[[ Material supplied, beginning ]]

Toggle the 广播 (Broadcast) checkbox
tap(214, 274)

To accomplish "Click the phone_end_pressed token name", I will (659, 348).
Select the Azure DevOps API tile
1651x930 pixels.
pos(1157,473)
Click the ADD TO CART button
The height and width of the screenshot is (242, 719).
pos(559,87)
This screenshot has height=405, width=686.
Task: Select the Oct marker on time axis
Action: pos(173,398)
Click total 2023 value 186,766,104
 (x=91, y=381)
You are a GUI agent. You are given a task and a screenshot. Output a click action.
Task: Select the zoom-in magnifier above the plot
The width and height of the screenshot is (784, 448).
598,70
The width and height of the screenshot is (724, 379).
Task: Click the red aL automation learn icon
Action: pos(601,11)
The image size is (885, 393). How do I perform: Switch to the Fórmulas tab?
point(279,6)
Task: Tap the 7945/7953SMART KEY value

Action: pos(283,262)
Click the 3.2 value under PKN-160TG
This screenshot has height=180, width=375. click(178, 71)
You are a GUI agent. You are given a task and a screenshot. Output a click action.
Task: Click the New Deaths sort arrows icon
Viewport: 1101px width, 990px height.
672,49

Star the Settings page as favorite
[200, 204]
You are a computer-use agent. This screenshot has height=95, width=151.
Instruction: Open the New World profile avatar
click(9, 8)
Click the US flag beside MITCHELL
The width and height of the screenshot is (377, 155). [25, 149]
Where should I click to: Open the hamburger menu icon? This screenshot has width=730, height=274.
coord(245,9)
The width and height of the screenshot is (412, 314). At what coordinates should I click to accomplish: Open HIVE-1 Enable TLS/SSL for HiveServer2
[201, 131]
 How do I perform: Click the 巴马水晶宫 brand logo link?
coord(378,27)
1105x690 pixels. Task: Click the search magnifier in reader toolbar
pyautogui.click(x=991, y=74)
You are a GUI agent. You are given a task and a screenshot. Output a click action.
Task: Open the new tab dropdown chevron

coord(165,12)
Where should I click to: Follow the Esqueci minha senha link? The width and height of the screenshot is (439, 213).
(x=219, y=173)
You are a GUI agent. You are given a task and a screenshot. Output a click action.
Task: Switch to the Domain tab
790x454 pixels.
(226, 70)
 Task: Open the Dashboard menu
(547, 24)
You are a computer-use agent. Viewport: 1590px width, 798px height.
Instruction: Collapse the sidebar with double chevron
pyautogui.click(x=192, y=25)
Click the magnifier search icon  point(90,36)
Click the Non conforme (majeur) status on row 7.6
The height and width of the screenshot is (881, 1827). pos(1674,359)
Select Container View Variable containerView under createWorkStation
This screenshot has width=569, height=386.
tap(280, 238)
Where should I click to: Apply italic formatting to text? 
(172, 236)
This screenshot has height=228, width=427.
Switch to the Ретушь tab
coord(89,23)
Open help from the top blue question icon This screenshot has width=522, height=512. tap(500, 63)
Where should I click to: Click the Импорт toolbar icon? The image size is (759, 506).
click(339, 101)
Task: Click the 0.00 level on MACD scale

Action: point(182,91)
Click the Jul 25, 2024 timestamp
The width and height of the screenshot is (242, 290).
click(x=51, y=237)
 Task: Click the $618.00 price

[[ Material supplied, end ]]

▸ Exercise objective
Extract all of the data above without altering anything.

▸ Written response
Toggle the 广播 (Broadcast) checkbox
tap(214, 274)

To accomplish "Click the phone_end_pressed token name", I will (659, 348).
Select the Azure DevOps API tile
1651x930 pixels.
pos(1157,473)
Click the ADD TO CART button
The height and width of the screenshot is (242, 719).
pos(559,87)
This screenshot has height=405, width=686.
Task: Select the Oct marker on time axis
Action: pos(173,398)
Click total 2023 value 186,766,104
 (x=91, y=381)
You are a GUI agent. You are given a task and a screenshot. Output a click action.
Task: Select the zoom-in magnifier above the plot
The width and height of the screenshot is (784, 448).
598,70
The width and height of the screenshot is (724, 379).
Task: Click the red aL automation learn icon
Action: pos(601,11)
The image size is (885, 393). How do I perform: Switch to the Fórmulas tab?
point(279,6)
Task: Tap the 7945/7953SMART KEY value

Action: pos(283,262)
Click the 3.2 value under PKN-160TG
This screenshot has height=180, width=375. click(178, 71)
You are a GUI agent. You are given a task and a screenshot. Output a click action.
Task: Click the New Deaths sort arrows icon
Viewport: 1101px width, 990px height.
672,49

Star the Settings page as favorite
[200, 204]
You are a computer-use agent. This screenshot has height=95, width=151.
Instruction: Open the New World profile avatar
click(9, 8)
Click the US flag beside MITCHELL
The width and height of the screenshot is (377, 155). [25, 149]
Where should I click to: Open the hamburger menu icon? This screenshot has width=730, height=274.
coord(245,9)
The width and height of the screenshot is (412, 314). At what coordinates should I click to accomplish: Open HIVE-1 Enable TLS/SSL for HiveServer2
[201, 131]
 How do I perform: Click the 巴马水晶宫 brand logo link?
coord(378,27)
1105x690 pixels. Task: Click the search magnifier in reader toolbar
pyautogui.click(x=991, y=74)
You are a GUI agent. You are given a task and a screenshot. Output a click action.
Task: Open the new tab dropdown chevron

coord(165,12)
Where should I click to: Follow the Esqueci minha senha link? The width and height of the screenshot is (439, 213).
(x=219, y=173)
You are a GUI agent. You are given a task and a screenshot. Output a click action.
Task: Switch to the Domain tab
790x454 pixels.
(226, 70)
 Task: Open the Dashboard menu
(547, 24)
You are a computer-use agent. Viewport: 1590px width, 798px height.
Instruction: Collapse the sidebar with double chevron
pyautogui.click(x=192, y=25)
Click the magnifier search icon  point(90,36)
Click the Non conforme (majeur) status on row 7.6
The height and width of the screenshot is (881, 1827). pos(1674,359)
Select Container View Variable containerView under createWorkStation
This screenshot has width=569, height=386.
tap(280, 238)
Where should I click to: Apply italic formatting to text? 
(172, 236)
This screenshot has height=228, width=427.
Switch to the Ретушь tab
coord(89,23)
Open help from the top blue question icon This screenshot has width=522, height=512. tap(500, 63)
Where should I click to: Click the Импорт toolbar icon? The image size is (759, 506).
click(339, 101)
Task: Click the 0.00 level on MACD scale

Action: point(182,91)
Click the Jul 25, 2024 timestamp
The width and height of the screenshot is (242, 290).
click(x=51, y=237)
 Task: Click the $618.00 price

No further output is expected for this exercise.